Duke Energy Carolinas and Duke Energy Progress have regulatory tools to recover storm costs including deferral and securitization. In December 2024, Duke Energy Carolinas and Duke Energy Progress filed their joint petition for review and approval of storm recovery costs (Phase 1) with the NCUC to securitize the North Carolina-retail allocable share of storm costs associated with Hurricanes Helene, Debby and Ian, as well as Hurricane Zeta and Winter Storm Izzy, and the establishment of storm reserves for $200 million at Duke Energy Carolinas and $100 million at Duke Energy Progress. On February 3, 2025, Duke Energy Carolinas and Duke Energy Progress filed their joint petition for financing orders (Phase 2). In February 2025, Duke Energy Carolinas and Duke Energy Progress reached a settlement agreement with the North Carolina Public Staff and other intervening parties that resolves all issues between the parties in the Phase 1 proceeding and removes the establishment of storm reserves from the securitization proceeding. Further, the settlement outlines agreement on certain issues in the Phase 2 proceeding. The evidentiary hearing was held on February 13, 2025. Orders from the NCUC are expected by April 2025 in the Phase 1 proceeding and by June 2025 in the Phase 2 proceeding. Subject to NCUC approvals, Duke Energy Carolinas and Duke Energy Progress expect to securitize the North Carolina-retail allocable share of storm costs by the end of 2025.
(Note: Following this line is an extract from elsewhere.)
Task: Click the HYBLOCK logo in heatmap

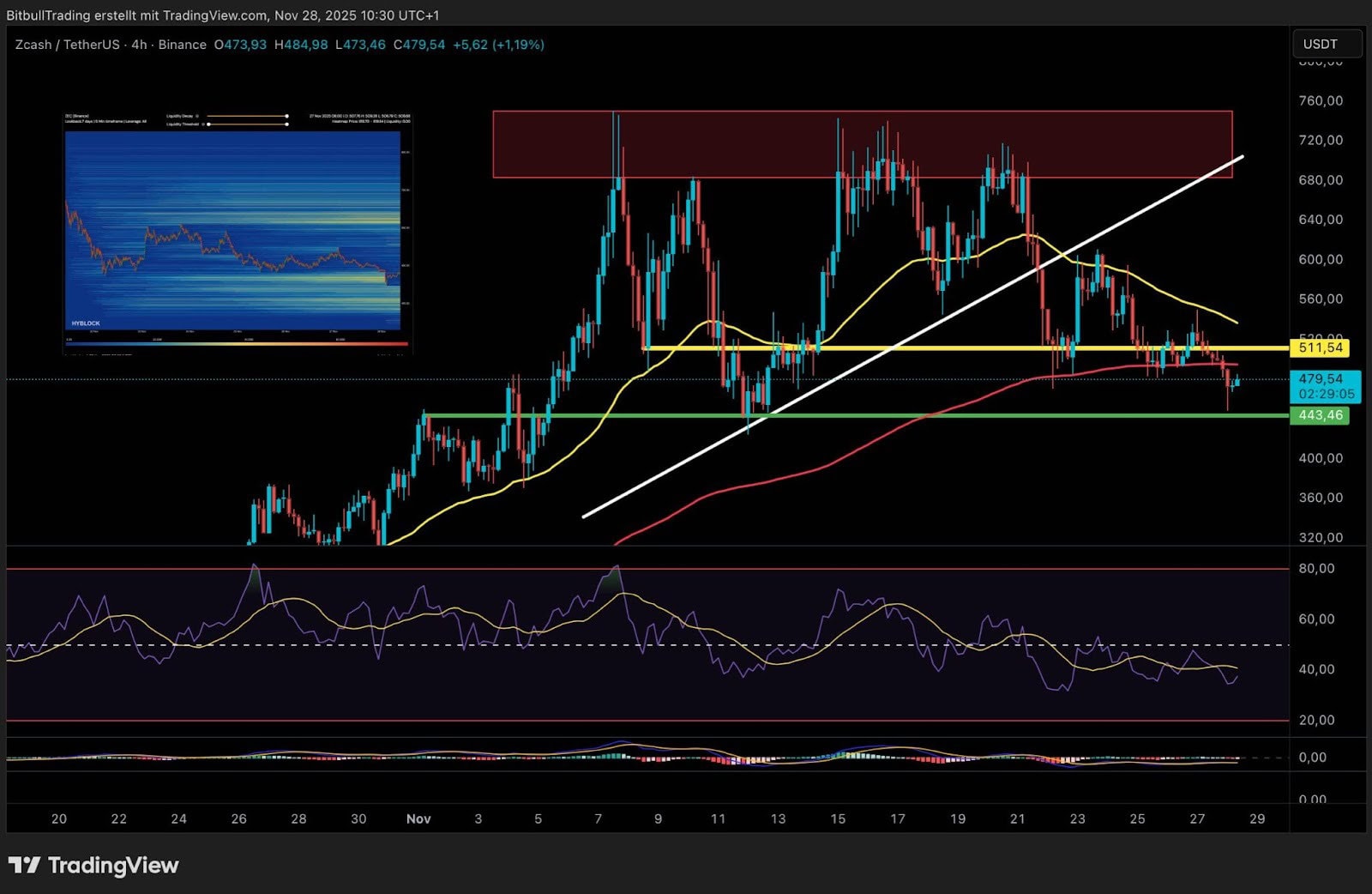Action: coord(86,323)
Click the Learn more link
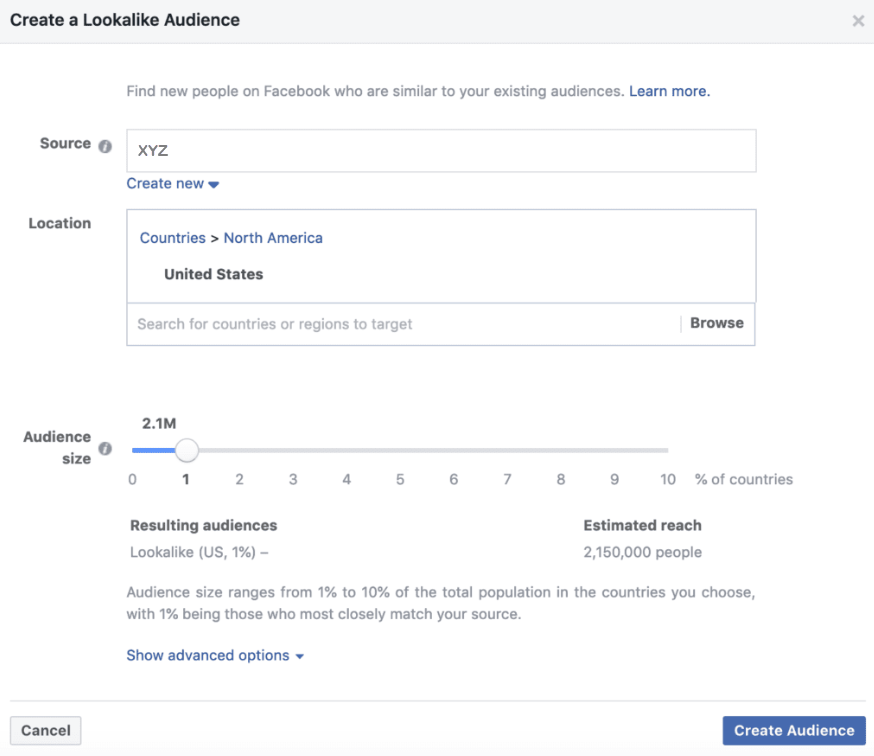 click(668, 91)
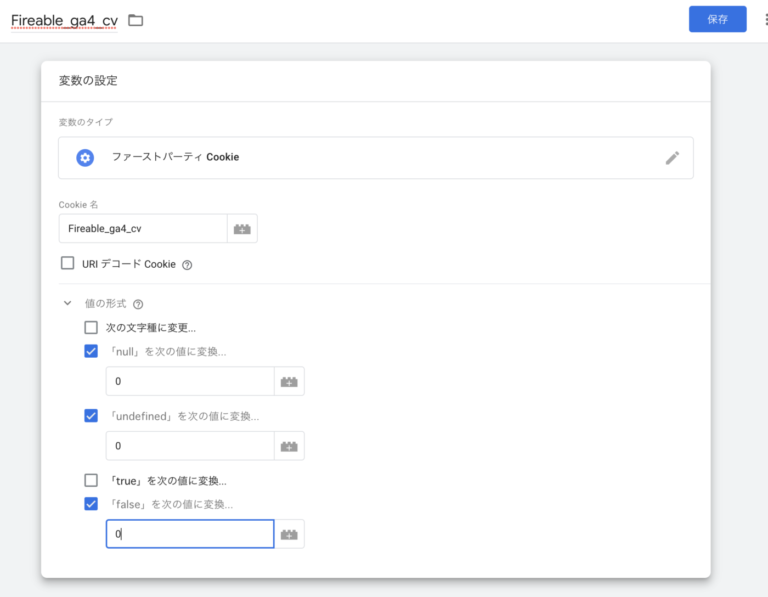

On February 17, 2025, Duke Energy Carolinas and Duke Energy Progress filed with the PSCSC notice of intent to file a Joint Petition for Financing Orders no earlier than 30 days from the date of the notice, seeking authority to recover the South Carolina-retail allocable share of storm costs associated with Hurricane Helene through securitization. Such petition is contingent upon the resolution of South Carolina legislative provisions relevant to storm recovery financing.
Nuclear Station Subsequent License Renewal
On June 7, 2021, Duke Energy Carolinas filed a subsequent license renewal (SLR) application for the Oconee Nuclear Station (ONS) with the U.S. Nuclear Regulatory Commission (NRC) to renew ONS’s operating license for an additional 20 years. The SLR would extend operations of the facility from 60 to 80 years. The current licenses for units 1 and 2 expire in 2033 and the license for unit 3 expires in 2034.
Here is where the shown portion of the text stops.